An Oxford educated, German-born scientist takes a passion for China to Ontario museum
German-born, Oxford scientist shows Canadians ancient China
For Sascha Priewe, the question “Where do you live?” might not be so easy to answer. According to his resume posted on the website of Royal Ontario Museum (ROM), the Germanborn archaeologist and curator has lived in Sweden, China and the UK. And since March 2015, Priewe, the new managing director of three of the ROM’s eight Centres of Discovery, has started a brand new life in Toronto.
“Toronto is a fantastic city, vibrant and culturally diverse,” said Priewe. “And as a bonus, it is a great base for outdoor activities.”
It seems a natural reaction for a German who was born in Mönchengladbach, a mid-sized landlocked city famous mainly for its soccer club. For young Priewe growing up, however, Chinese characters were more interesting than football.
Priewe will never forget how impressed he was about 15 years ago when he first looked into a friend’s Chinese textbook. “I was so surprised,” he said. He couldn’t even find the suitable word to describe his feelings.
These image-like characters, since then, have led him into a mysterious and totally new world. Gradually he has fallen in love with traditional Chinese culture, and even got a Chinese name: Pei Yanhua.
Priewe speaks fluent Chinese, sometimes with a Beijing accent. Although he has studied Chinese over the past decade and is able to read academic Chinese journals, he sometimes gets confused in public places where common sayings are largely used. These challenges, however, only increase Priewe’s determination to dig deep and explore. For him, the “complexity and mysteriousness” of Chinese culture is the most engaging thing for a foreigner.
Priewe got his PhD in archaeology at Oxford. His research mainly focused on the Neolithic and Bronze ages of the Yangtze River.
In 2001, Priewe went to China for the first time. He stayed in Beijing for a few days, wandering around old streets and visiting galleries and museums. He recalls that there were not as many skyscrapers in Beijing at that time, especially outside of the Third Ring.
By the time he returned in 2004 as the cultural attaché at the German Embassy in Beijing, things had changed a lot. Priewe was shocked by the high-speed development of the old city and felt like he was driving through a concrete forest.
In order to get ready for the 2008 Olympic Games, the whole city was in a final sprint. New buildings were constructed every day while old objects and memories silently disappeared. “I have never seen such an energetic city before,” said Priewe.
In this ever changing atmosphere, Priewe had constantly attempted to grasp the unchanging and the eternal things still rooted in the ancient culture.
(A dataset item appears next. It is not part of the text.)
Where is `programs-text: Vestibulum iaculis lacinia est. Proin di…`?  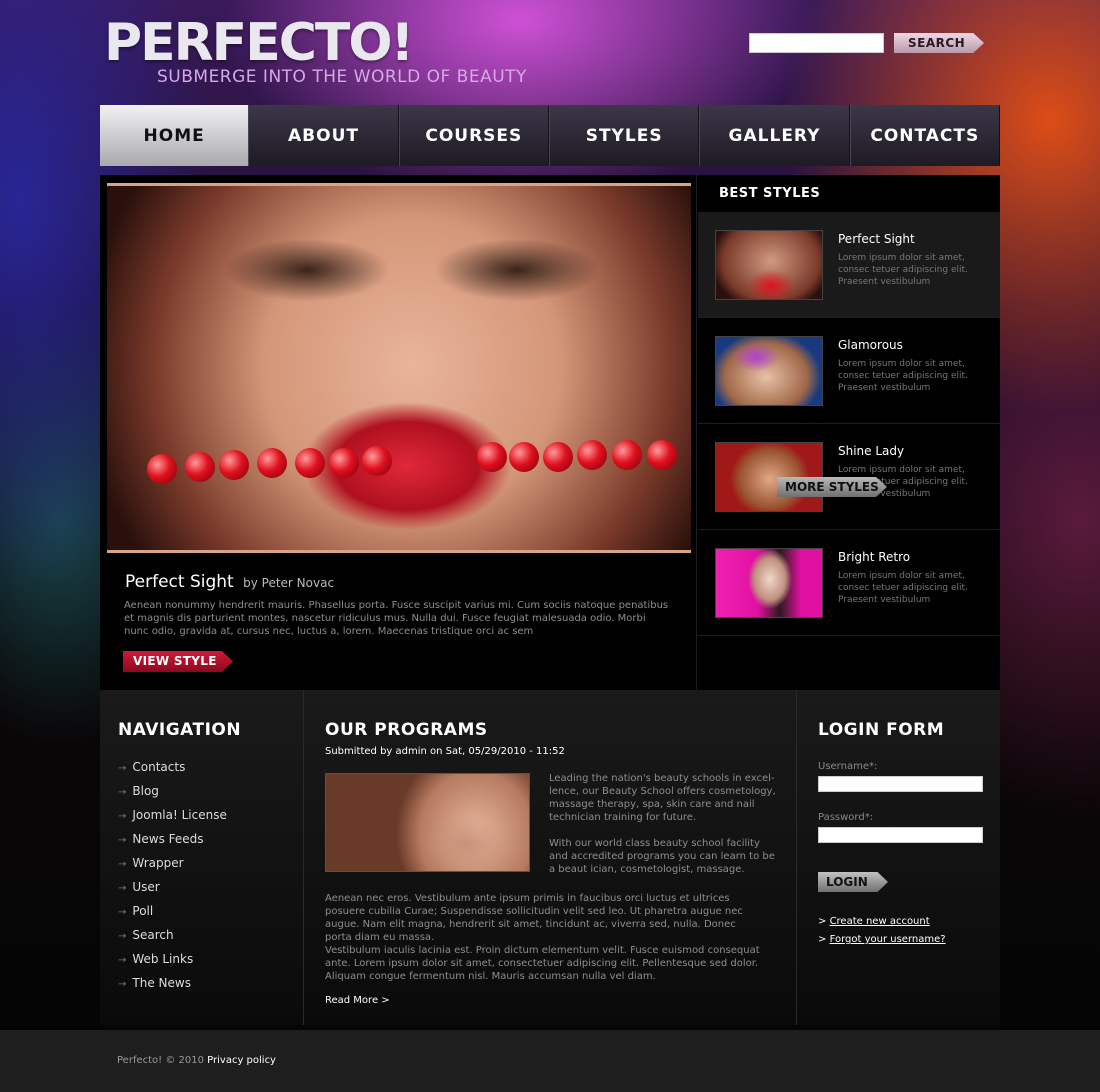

Weekends he went to the Palace Museum, the Summer Palace and antique stores in Panjiayuan. During the two years he lived and worked in Beijing, Priewe searched for the connection between the culture and those Chinese characters that had captivated him years earlier.
And he traveled a lot, a habit since his college years. From 2004 to 2006 he visited a number of cities and towns in northern and southern China. What attracted him most was the Yangtze River, the third longest river in the world.
The 6,300-kilometer-long river had provided him with academic inspiration. His PhD thesis was on Neolithic relics of Hubei and Hunan provinces, both of which are located in the middle reaches of the river.
The strong interest in archaeology led him to London in 2006, mainly because of the British Museum. “The Chinese collection there is unimaginable,” he said.
While pursuing his PhD, Priewe worked as a curator and researcher at the museum. “It is a bit of luck that my career as a curator started there,” he said.
His diligence is reflected by his frequent appearances at academic lectures. He talks about Chinese bronzes in Asian Art in London, teaches courses at Sotheby’s Institute of Art and Christie’s Education, and helps organize volunteer projects and academic programs for the museum. Towards the end of 2014, he heard about the job at ROM.
Since joining ROM, his job description has been slightly altered. At the British Museum, most of his work focused on Chinese and Korean art and archaeology. After being appointed managing director of three Centers of Discovery at ROM (Ancient Cultures, World Art and Culture, and Textiles and Fashions), he welcomes the challenge of maintaining a broader outlook on the world’s cultures.
There are rich collections of Chinese antiques in the museums of Europe and North America, while art centers and museums in China have started collecting and exhibiting Western arts. Priewe, as a visiting curator at the Shanghai Museum, is thrilled to see special exhibitions on Impressionism and Expressionism there.
“Museums, at times, can be regarded as mirrors,” said Priewe. “Through them, a country and even an age can be artistically reflected.”
Sascha Priewe has just been appointed managing director at the Royal Ontario Museum.
Sascha Priewe standing in front of a Chinese-styles antique gate in ROM.